» Exercise text
(3-2, 3-2, 3-0, 3-0, 2-3, 3-2, 2-3, 3-1, 3-2)

JOHN PART claimed victory in the 2008 PDC World Darts Championship with a ruthless 7-2 demolition of Kirk Shepherd at London’s Alexandra Palace.

Qualifier Shepherd defied all odds to battle through to the final in a stunning World Championship debut, with the 21-year-old from Ramsgate seeing off five big-name opponents, including Terry Jenkins, Peter Manley and Wayne Mardle, on his way to the final.

But his dreams of a fairytale ending to an amazing journey were shattered by Canadian Part, who picked up his third World Championship title.

Part took the game’s first four sets to stamp his authority on the contest, and held off a Shepherd fightback to take the £100,000 winner’s cheque.

“It’s fantastic, it feels absolutely brilliant,” said Part. “It’s a bit surreal but here I am as World Champion!”

» Given data

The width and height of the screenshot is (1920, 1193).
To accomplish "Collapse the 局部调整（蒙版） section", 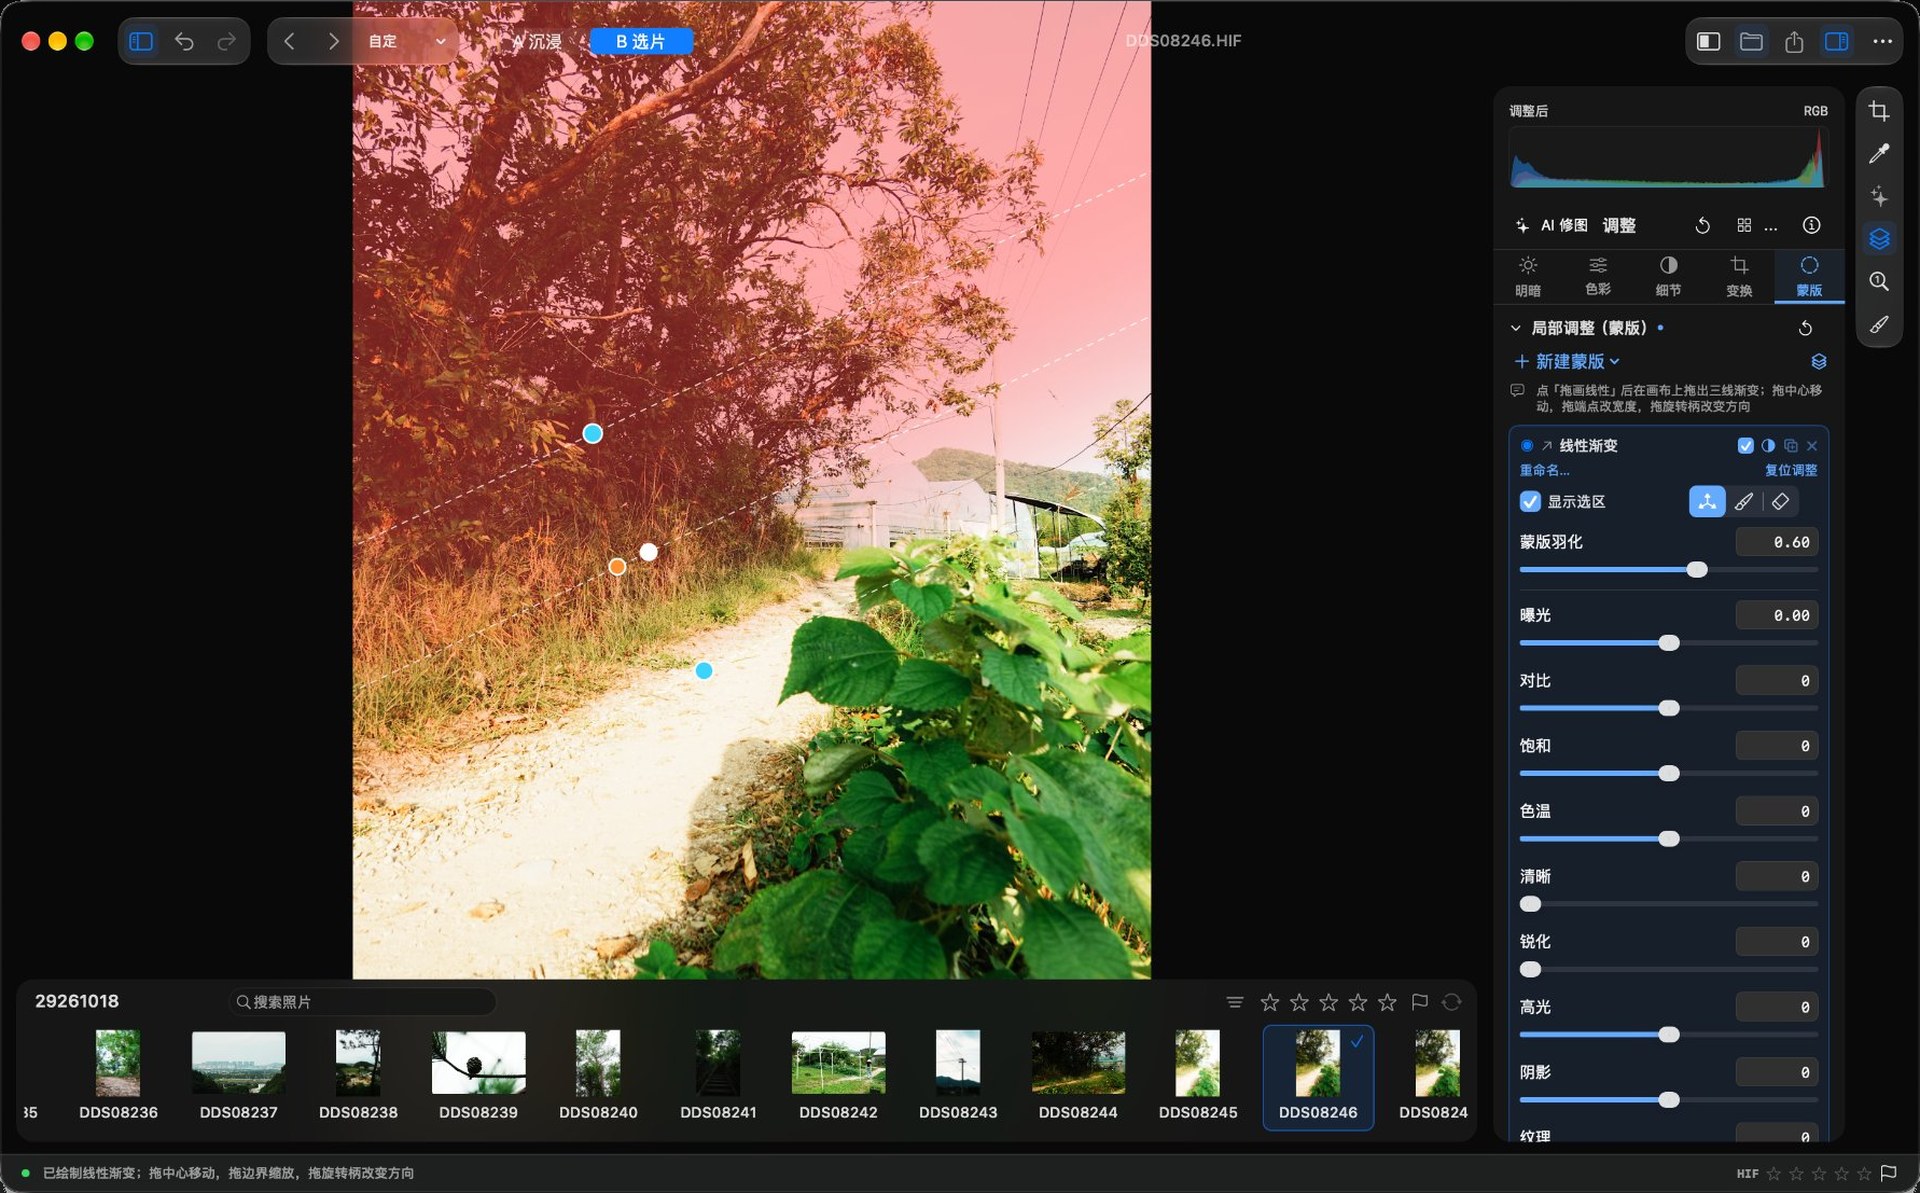I will click(1515, 328).
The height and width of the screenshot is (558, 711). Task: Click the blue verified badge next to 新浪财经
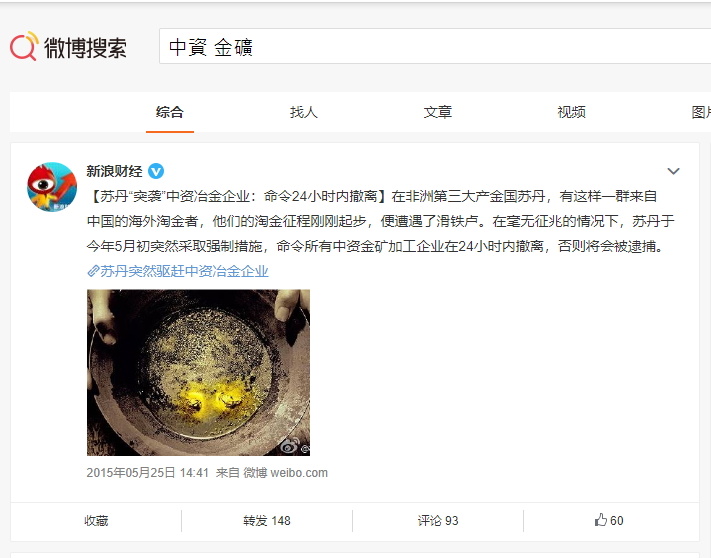point(156,171)
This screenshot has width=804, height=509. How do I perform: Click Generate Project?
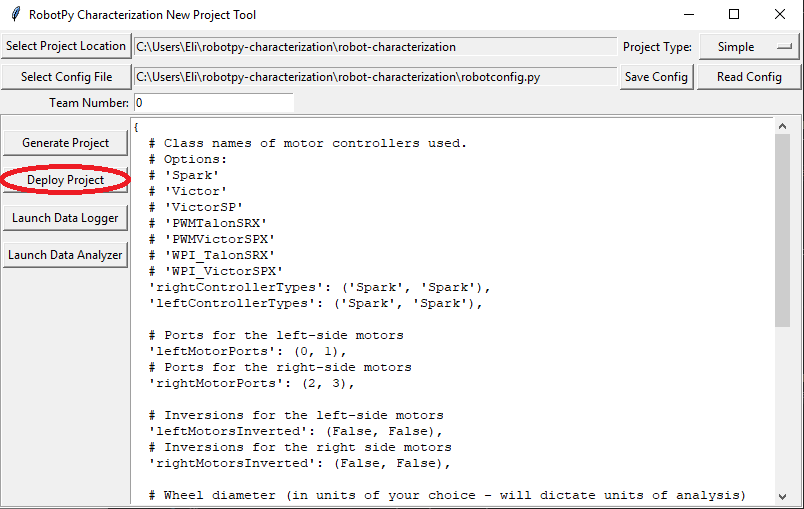coord(65,143)
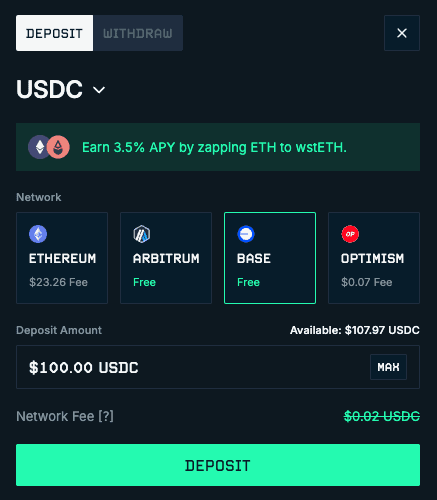This screenshot has height=500, width=437.
Task: Click the Base network logo icon
Action: coord(246,234)
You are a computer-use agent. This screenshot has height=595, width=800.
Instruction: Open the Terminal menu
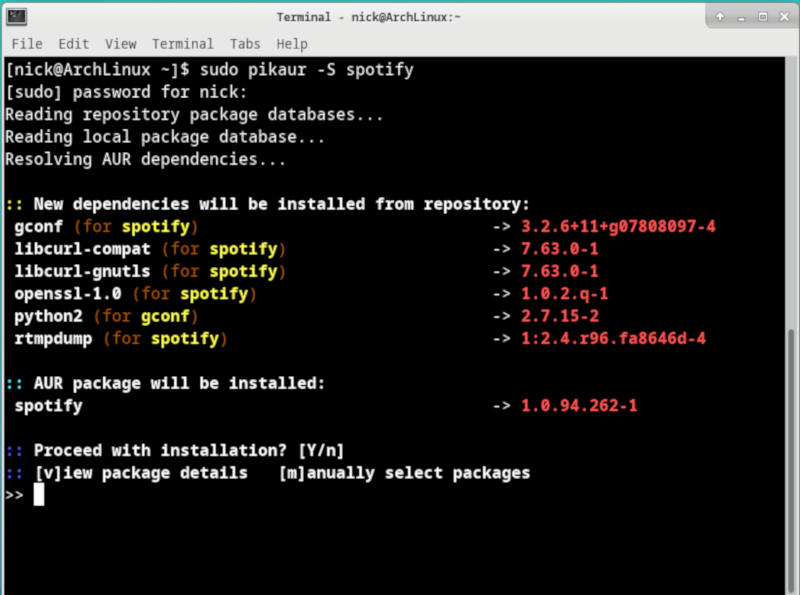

» Work task
Reproduce everything in the darts report from "Qualifier Shepherd defied" down to "the £100,000 winner’s cheque.". The rows come from a source unrelated to the darts report.

» Reply to the exercise
Qualifier Shepherd defied all odds to battle through to the final in a stunning World Championship debut, with the 21-year-old from Ramsgate seeing off five big-name opponents, including Terry Jenkins, Peter Manley and Wayne Mardle, on his way to the final.

But his dreams of a fairytale ending to an amazing journey were shattered by Canadian Part, who picked up his third World Championship title.

Part took the game’s first four sets to stamp his authority on the contest, and held off a Shepherd fightback to take the £100,000 winner’s cheque.